Segment Start: Material supplied

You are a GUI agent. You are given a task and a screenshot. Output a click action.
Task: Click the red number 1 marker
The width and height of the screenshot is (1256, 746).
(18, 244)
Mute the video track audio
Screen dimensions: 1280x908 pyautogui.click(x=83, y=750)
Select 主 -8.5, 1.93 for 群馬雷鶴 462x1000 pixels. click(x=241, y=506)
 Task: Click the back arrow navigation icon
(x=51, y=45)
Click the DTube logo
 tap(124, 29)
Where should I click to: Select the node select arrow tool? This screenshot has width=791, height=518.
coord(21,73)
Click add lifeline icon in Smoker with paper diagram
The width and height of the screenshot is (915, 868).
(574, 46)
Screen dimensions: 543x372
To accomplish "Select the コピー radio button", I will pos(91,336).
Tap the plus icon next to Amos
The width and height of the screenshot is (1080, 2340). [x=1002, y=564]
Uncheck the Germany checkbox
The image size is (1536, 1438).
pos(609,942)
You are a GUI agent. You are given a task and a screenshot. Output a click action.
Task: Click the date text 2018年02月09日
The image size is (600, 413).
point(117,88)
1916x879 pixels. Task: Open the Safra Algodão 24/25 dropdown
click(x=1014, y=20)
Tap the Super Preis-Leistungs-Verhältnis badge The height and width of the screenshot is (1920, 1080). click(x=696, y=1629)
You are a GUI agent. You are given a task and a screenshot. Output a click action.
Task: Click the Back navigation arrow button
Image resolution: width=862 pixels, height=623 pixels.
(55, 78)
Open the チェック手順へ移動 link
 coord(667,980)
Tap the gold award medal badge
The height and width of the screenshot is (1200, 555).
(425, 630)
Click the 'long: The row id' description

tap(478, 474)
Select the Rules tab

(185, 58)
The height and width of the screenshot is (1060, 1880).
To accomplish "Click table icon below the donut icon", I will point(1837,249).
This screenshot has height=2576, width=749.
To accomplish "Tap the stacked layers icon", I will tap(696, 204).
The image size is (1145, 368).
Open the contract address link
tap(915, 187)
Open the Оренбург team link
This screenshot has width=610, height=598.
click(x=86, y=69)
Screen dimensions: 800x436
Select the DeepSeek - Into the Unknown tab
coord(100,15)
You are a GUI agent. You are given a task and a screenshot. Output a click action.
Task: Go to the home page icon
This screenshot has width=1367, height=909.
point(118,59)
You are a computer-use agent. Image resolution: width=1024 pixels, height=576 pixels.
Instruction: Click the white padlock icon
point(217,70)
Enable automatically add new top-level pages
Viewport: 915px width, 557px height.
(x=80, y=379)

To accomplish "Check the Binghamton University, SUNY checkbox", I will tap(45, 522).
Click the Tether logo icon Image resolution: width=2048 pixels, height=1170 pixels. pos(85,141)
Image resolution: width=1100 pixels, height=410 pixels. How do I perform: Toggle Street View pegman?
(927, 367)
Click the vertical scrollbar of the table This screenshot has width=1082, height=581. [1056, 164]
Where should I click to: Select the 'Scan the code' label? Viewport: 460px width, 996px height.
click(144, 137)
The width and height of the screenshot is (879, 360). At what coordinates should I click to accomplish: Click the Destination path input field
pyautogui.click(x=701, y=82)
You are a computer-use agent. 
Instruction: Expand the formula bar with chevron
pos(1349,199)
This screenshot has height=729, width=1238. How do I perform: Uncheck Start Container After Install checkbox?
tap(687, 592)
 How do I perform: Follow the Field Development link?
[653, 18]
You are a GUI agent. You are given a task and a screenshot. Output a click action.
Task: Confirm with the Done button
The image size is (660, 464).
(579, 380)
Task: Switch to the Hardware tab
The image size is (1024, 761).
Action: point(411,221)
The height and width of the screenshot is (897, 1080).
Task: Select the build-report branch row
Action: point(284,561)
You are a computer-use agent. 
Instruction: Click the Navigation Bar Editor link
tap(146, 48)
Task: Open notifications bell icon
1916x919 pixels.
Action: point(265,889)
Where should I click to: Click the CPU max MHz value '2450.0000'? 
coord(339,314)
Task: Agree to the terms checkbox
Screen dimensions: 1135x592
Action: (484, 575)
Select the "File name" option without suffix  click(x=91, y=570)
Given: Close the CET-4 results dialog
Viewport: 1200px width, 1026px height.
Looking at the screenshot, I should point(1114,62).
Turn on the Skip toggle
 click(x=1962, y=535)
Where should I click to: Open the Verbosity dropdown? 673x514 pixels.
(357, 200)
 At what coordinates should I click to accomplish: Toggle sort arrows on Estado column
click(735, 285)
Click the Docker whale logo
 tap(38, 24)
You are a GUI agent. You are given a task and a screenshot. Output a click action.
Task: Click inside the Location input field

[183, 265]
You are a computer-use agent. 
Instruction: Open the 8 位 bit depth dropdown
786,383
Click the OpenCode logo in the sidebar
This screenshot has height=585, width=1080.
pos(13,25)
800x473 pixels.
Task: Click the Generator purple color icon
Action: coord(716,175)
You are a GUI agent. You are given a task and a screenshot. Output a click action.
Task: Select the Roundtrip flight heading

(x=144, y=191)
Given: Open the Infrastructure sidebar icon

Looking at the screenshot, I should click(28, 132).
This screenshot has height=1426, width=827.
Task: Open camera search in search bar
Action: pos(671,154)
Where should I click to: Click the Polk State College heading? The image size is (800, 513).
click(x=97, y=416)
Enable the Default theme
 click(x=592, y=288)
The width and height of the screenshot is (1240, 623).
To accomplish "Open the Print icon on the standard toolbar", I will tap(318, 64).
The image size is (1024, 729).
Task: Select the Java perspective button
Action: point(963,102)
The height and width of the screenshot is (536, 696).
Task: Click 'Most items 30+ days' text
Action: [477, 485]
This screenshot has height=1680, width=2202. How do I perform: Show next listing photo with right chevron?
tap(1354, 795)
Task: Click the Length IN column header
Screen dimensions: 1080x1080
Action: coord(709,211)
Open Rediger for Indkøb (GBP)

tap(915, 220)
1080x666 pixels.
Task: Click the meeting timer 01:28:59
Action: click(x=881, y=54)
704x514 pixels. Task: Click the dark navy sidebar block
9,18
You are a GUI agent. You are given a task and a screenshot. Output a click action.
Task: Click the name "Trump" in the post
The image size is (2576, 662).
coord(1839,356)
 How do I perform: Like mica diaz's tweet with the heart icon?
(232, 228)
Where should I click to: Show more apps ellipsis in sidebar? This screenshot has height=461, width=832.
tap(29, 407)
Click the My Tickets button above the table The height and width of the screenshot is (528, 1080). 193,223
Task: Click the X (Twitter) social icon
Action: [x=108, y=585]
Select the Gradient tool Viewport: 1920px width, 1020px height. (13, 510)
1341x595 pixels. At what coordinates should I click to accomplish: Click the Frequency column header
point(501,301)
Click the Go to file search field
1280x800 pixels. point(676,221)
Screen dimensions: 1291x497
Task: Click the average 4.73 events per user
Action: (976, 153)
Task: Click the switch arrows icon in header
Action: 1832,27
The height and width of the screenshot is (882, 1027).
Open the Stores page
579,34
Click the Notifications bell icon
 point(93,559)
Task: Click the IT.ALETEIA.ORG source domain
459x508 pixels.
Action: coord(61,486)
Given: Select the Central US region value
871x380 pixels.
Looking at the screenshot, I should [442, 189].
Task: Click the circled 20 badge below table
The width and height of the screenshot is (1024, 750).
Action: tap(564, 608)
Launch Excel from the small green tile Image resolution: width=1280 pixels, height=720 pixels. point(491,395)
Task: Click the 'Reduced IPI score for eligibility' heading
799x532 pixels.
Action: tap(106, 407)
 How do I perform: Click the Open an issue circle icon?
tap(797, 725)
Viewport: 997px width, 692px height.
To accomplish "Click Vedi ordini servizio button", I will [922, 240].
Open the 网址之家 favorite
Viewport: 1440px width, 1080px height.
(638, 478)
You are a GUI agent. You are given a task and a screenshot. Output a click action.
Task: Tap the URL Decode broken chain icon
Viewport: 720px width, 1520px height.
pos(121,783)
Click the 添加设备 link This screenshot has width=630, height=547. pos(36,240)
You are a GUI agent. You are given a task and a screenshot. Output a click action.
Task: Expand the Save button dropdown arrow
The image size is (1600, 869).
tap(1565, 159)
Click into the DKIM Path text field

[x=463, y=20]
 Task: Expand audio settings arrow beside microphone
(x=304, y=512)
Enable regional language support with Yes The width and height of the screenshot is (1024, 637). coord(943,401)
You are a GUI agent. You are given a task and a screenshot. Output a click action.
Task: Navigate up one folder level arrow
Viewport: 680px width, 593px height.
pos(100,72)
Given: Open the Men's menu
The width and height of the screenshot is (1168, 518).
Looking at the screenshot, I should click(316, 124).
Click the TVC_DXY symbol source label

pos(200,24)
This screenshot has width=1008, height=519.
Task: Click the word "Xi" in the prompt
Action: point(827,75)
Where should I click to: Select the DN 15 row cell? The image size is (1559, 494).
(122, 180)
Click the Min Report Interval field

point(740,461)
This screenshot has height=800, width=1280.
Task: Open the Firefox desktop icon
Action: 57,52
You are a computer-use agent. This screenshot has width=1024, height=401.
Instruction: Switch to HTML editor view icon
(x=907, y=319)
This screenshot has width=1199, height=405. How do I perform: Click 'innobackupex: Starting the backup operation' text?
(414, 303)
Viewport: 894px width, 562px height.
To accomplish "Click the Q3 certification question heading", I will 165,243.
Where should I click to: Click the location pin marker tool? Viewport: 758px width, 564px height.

Segment End: Material supplied

Using the entries above, output exactly the lines between the line holding "Mute the video track audio" and the line holding "This screenshot has height=2576, width=749.", end lines included, and nothing more.

_Solution for this problem_
Mute the video track audio
Screen dimensions: 1280x908 pyautogui.click(x=83, y=750)
Select 主 -8.5, 1.93 for 群馬雷鶴 462x1000 pixels. click(x=241, y=506)
 Task: Click the back arrow navigation icon
(x=51, y=45)
Click the DTube logo
 tap(124, 29)
Where should I click to: Select the node select arrow tool? This screenshot has width=791, height=518.
coord(21,73)
Click add lifeline icon in Smoker with paper diagram
The width and height of the screenshot is (915, 868).
(574, 46)
Screen dimensions: 543x372
To accomplish "Select the コピー radio button", I will pos(91,336).
Tap the plus icon next to Amos
The width and height of the screenshot is (1080, 2340). [x=1002, y=564]
Uncheck the Germany checkbox
The image size is (1536, 1438).
pos(609,942)
You are a GUI agent. You are given a task and a screenshot. Output a click action.
Task: Click the date text 2018年02月09日
The image size is (600, 413).
point(117,88)
1916x879 pixels. Task: Open the Safra Algodão 24/25 dropdown
click(x=1014, y=20)
Tap the Super Preis-Leistungs-Verhältnis badge The height and width of the screenshot is (1920, 1080). click(x=696, y=1629)
You are a GUI agent. You are given a task and a screenshot. Output a click action.
Task: Click the Back navigation arrow button
Image resolution: width=862 pixels, height=623 pixels.
(55, 78)
Open the チェック手順へ移動 link
 coord(667,980)
Tap the gold award medal badge
The height and width of the screenshot is (1200, 555).
(425, 630)
Click the 'long: The row id' description

tap(478, 474)
Select the Rules tab

(185, 58)
The height and width of the screenshot is (1060, 1880).
To accomplish "Click table icon below the donut icon", I will point(1837,249).
This screenshot has height=2576, width=749.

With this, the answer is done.